My daughter’s mother and I were doing laundry, fulfilling our parental duties, and there was a man making his way towards us, while the daughter of ours played and busied herself with machine sounds, and I saw the man’s feet and they looked like Rikers; the black joints straddling the tip-top’s of his toes, with the straps strapped on, with the super-thin soles underneath. And I gave him a dollar and thought, they only do that in the Bronx. The moment was like doing it in the park, like Crazy Legs, like the cats that bomb over by Bruckner or near the Concourse, or if you get off at 161st and find the skating park. Because it still feels like the 80s here. They filmed The Get Down here in Mott Haven by St. Mary’s. I remember because I walked during my lunch break one time and saw the crew and thought I saw a wave of breaking bad, because now others know what Fab 5 Feddy knew when he walked Basquiat and Haring and Warhol over the bridge to projects, oye to see the art and the train cars smothered in acrylics, smelling of moths, seething with stale shit, high stakes.

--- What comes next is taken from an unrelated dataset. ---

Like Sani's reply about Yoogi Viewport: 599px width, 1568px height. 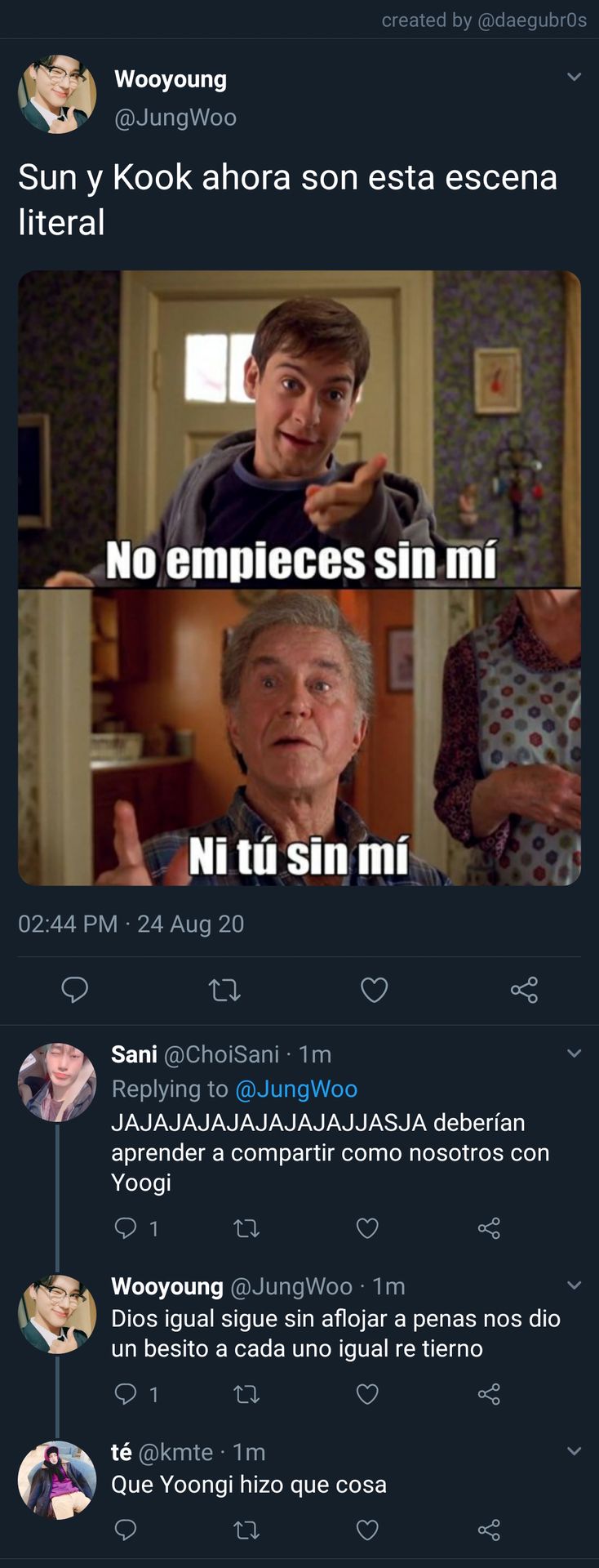pyautogui.click(x=367, y=1228)
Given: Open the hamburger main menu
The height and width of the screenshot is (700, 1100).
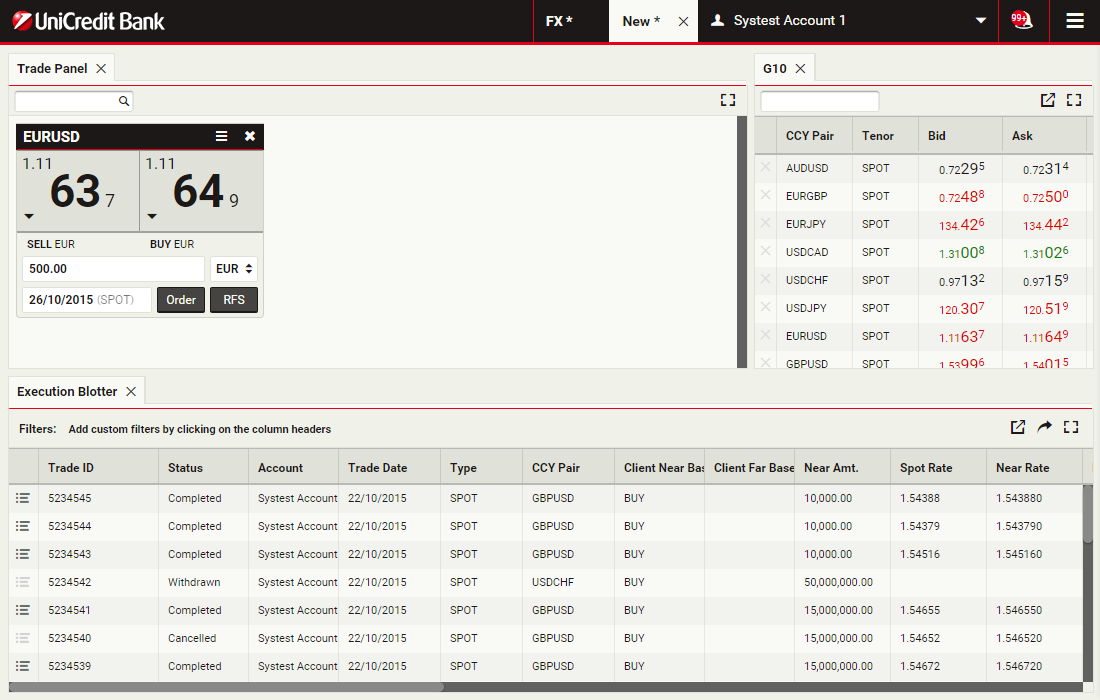Looking at the screenshot, I should [1075, 21].
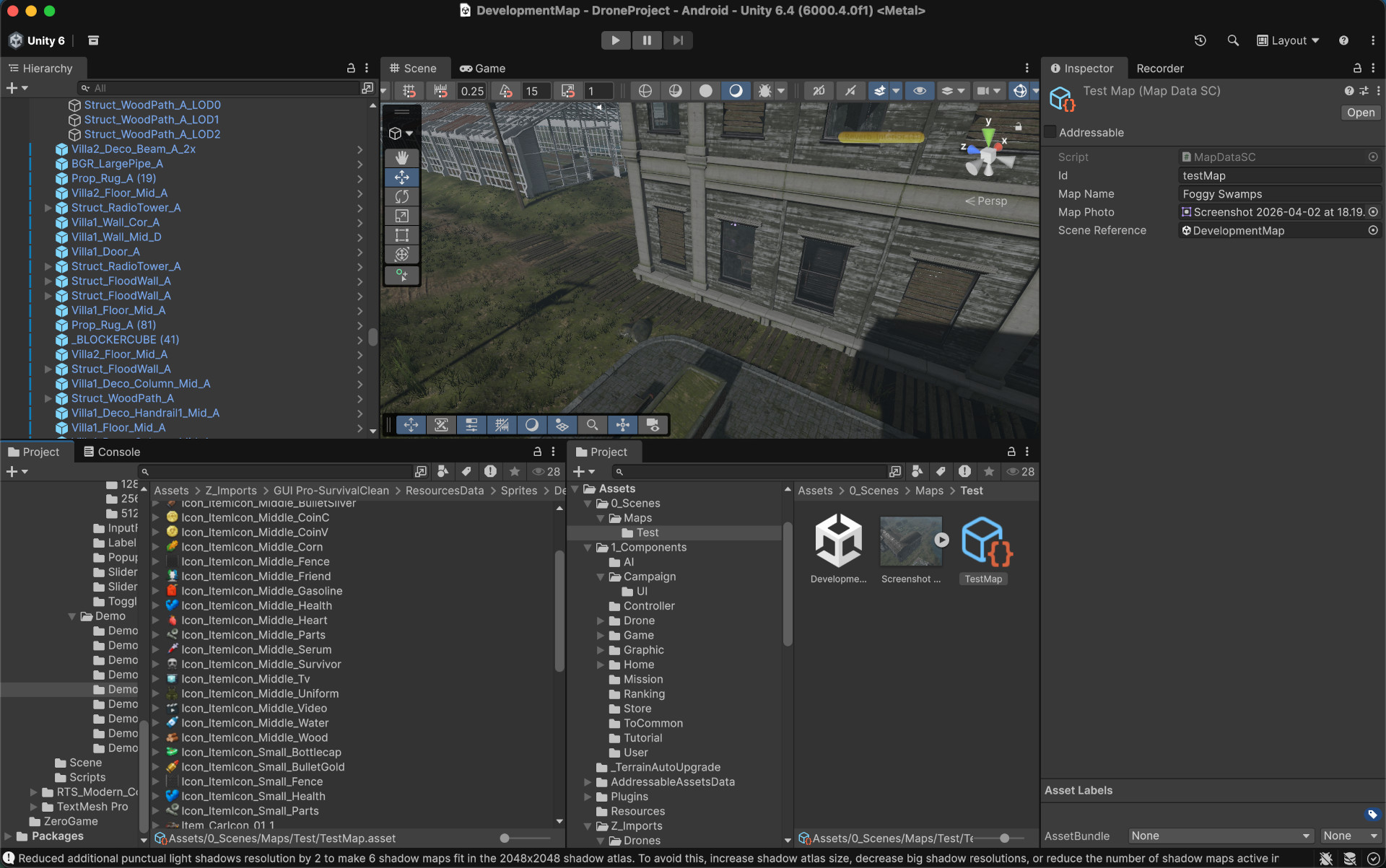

I remember going to Brooklyn to record once in a recent time — these are after the days long gone when Junior Gong brought the sound statewide, and I saw white boys with soccer balls in Bedstuy and was like, where are the stick ball players and shoot-outs and chain snatchers…why are they not scared any longer? This is good, no? This is growth, yes? People can move here and feel as if they are a part of the culture, one with the culture, and the steam the concrete gives off. This is how it starts. This is commodification’s tipping point. Condominiums are condiments now, are what condoms were then, what co-ops used to be, why consciousness cannot live.
Because where? You cannot coexist where wine shops and wi-fi are indicative of exit strategies for the surbanite looking to not be near a bulletproof glass bodega or liquor store; to not nest next to a santeria, rickety swing holding playground park, packed with sprinklers the width of machete, thick of children short and sweet like stumps of sugar cane. We want cultures to come, to melt, meld together, molten chunks of latin gringo negro bachata catholic hebrew liberal gumbo, to embolden the rest to come and dance and sing and pick at the thickest of skins of the marginalized and go “look, see for yourself…they breathe and eat and play and breastfeed like everybody else!” Ah, look at all the people smiling, the leche con fuego is here and the after taste is high rents and destabilized living and lack of income, pero look at the pot mama, it is done, it is burning.